**WHAT THE TASK REQUIRES**
Nothing in the data below may be left out; return all of it exactly.

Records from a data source
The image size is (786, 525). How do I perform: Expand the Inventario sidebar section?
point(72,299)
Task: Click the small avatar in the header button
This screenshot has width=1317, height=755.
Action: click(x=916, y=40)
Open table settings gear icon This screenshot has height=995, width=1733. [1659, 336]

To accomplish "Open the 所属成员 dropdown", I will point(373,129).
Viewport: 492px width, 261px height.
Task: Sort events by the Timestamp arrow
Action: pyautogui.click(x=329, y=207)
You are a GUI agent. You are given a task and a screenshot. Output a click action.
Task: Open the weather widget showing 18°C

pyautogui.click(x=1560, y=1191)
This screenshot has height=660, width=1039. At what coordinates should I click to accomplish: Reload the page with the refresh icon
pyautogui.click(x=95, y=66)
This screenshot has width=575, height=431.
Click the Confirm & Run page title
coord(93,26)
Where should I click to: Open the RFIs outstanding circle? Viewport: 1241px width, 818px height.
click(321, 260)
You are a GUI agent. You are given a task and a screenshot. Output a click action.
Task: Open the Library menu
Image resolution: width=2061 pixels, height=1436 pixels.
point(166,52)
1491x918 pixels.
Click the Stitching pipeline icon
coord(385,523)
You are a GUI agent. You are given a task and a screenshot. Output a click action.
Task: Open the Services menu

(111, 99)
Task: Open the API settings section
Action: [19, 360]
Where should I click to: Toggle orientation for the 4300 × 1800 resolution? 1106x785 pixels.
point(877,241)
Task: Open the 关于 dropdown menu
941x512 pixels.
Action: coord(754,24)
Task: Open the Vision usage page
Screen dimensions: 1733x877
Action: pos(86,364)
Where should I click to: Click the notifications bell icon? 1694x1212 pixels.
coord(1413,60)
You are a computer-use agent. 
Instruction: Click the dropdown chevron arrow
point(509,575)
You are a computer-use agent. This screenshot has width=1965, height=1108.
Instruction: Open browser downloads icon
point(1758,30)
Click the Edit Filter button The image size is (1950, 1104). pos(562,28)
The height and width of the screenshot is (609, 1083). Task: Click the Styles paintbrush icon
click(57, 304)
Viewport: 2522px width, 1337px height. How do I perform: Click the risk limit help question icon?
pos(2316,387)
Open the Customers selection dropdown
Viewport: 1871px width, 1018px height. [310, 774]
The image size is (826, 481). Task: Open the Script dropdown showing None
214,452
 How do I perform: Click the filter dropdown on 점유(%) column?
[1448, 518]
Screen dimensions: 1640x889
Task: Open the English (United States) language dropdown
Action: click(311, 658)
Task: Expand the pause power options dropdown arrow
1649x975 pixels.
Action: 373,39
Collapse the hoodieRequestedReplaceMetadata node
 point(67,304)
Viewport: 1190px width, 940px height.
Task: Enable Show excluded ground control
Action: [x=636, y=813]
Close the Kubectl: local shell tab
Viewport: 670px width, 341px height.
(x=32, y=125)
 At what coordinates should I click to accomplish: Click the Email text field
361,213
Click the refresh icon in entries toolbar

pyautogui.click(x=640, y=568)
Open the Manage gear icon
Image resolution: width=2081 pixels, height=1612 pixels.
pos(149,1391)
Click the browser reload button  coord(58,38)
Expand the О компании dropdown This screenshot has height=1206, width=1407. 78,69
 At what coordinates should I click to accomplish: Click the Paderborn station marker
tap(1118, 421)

**EXERCISE RESULT**
The image size is (786, 525). How do I perform: Expand the Inventario sidebar section?
point(72,299)
Task: Click the small avatar in the header button
This screenshot has width=1317, height=755.
Action: click(x=916, y=40)
Open table settings gear icon This screenshot has height=995, width=1733. [1659, 336]

To accomplish "Open the 所属成员 dropdown", I will point(373,129).
Viewport: 492px width, 261px height.
Task: Sort events by the Timestamp arrow
Action: pyautogui.click(x=329, y=207)
You are a GUI agent. You are given a task and a screenshot. Output a click action.
Task: Open the weather widget showing 18°C

pyautogui.click(x=1560, y=1191)
This screenshot has height=660, width=1039. At what coordinates should I click to accomplish: Reload the page with the refresh icon
pyautogui.click(x=95, y=66)
This screenshot has width=575, height=431.
Click the Confirm & Run page title
coord(93,26)
Where should I click to: Open the RFIs outstanding circle? Viewport: 1241px width, 818px height.
click(321, 260)
You are a GUI agent. You are given a task and a screenshot. Output a click action.
Task: Open the Library menu
Image resolution: width=2061 pixels, height=1436 pixels.
point(166,52)
1491x918 pixels.
Click the Stitching pipeline icon
coord(385,523)
You are a GUI agent. You are given a task and a screenshot. Output a click action.
Task: Open the Services menu

(111, 99)
Task: Open the API settings section
Action: [19, 360]
Where should I click to: Toggle orientation for the 4300 × 1800 resolution? 1106x785 pixels.
point(877,241)
Task: Open the 关于 dropdown menu
941x512 pixels.
Action: coord(754,24)
Task: Open the Vision usage page
Screen dimensions: 1733x877
Action: pos(86,364)
Where should I click to: Click the notifications bell icon? 1694x1212 pixels.
coord(1413,60)
You are a computer-use agent. 
Instruction: Click the dropdown chevron arrow
point(509,575)
You are a computer-use agent. This screenshot has width=1965, height=1108.
Instruction: Open browser downloads icon
point(1758,30)
Click the Edit Filter button The image size is (1950, 1104). pos(562,28)
The height and width of the screenshot is (609, 1083). Task: Click the Styles paintbrush icon
click(57, 304)
Viewport: 2522px width, 1337px height. How do I perform: Click the risk limit help question icon?
pos(2316,387)
Open the Customers selection dropdown
Viewport: 1871px width, 1018px height. [310, 774]
The image size is (826, 481). Task: Open the Script dropdown showing None
214,452
 How do I perform: Click the filter dropdown on 점유(%) column?
[1448, 518]
Screen dimensions: 1640x889
Task: Open the English (United States) language dropdown
Action: click(311, 658)
Task: Expand the pause power options dropdown arrow
1649x975 pixels.
Action: 373,39
Collapse the hoodieRequestedReplaceMetadata node
 point(67,304)
Viewport: 1190px width, 940px height.
Task: Enable Show excluded ground control
Action: [x=636, y=813]
Close the Kubectl: local shell tab
Viewport: 670px width, 341px height.
(x=32, y=125)
 At what coordinates should I click to accomplish: Click the Email text field
361,213
Click the refresh icon in entries toolbar

pyautogui.click(x=640, y=568)
Open the Manage gear icon
Image resolution: width=2081 pixels, height=1612 pixels.
pos(149,1391)
Click the browser reload button  coord(58,38)
Expand the О компании dropdown This screenshot has height=1206, width=1407. 78,69
 At what coordinates should I click to accomplish: Click the Paderborn station marker
tap(1118, 421)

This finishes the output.